In John 14, at the Last Supper, Thomas said “Master, we do not know where you are going; how can we know the way?” Then he did not know.
Now, upon seeing the wounds of Christ, Thomas answers and addresses Jesus as “My Lord and my God.” John’s gospel was likely written during or immediately after the reign of the Emperor Domitian, who according to NT Wright claimed that title. Thomas not only believes; he now understands what it means to believe. The reign of death, of violence, of fear has come to an end in the resurrection of Jesus. The reign of Roman power, premised on oppression, must end.
Jesus’s wounds are a violence done to the body of Christ, the body of which Paul instructs us we are all a part. The body is not healed yet, but it can yet be resurrected. And the body resurrected, as Jesus tells the disciples who have locked themselves in a cage of fear, must be peace unto us all.

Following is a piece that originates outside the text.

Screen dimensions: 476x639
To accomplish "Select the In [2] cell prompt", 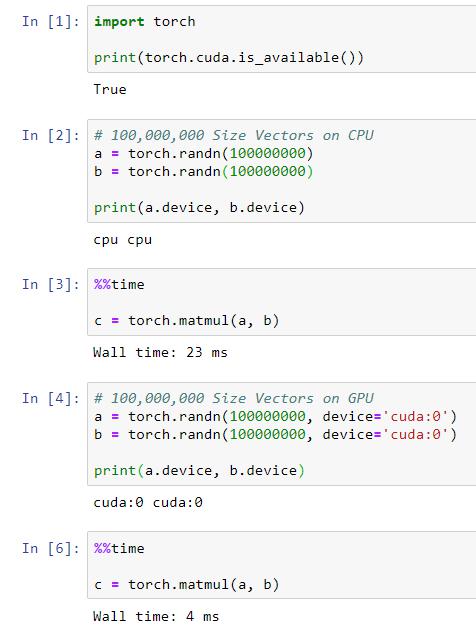I will pos(51,135).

Gorgeous, Matt. Thank you!
The body is not healed yet, but it can yet be resurrected.
Amen. Love this, Matt. Thanks.
I really liked this, especially the part about Thomas recognizing the wounds as those he’d seen in the blind/paralyzed/leprous/etc. But, I’m really struggling with the last paragraph. What solace are we to find in it? If Jesus’s post-resurrection body retained its wounds, and we are the body of Christ, what does that tell us about our yet-to-come resurrection? Is our only hope that we’ll be immortal, yet forever scarred by the atrocities of mortality? What am I missing?
Chris: Thanks, and forgive my laggardness. It may help to think of the body here as not simply the body of each resurrected person – but rather, the body of Christ on earth as all of us, the human race, still marked by the wounds of our sin even as we profess his name.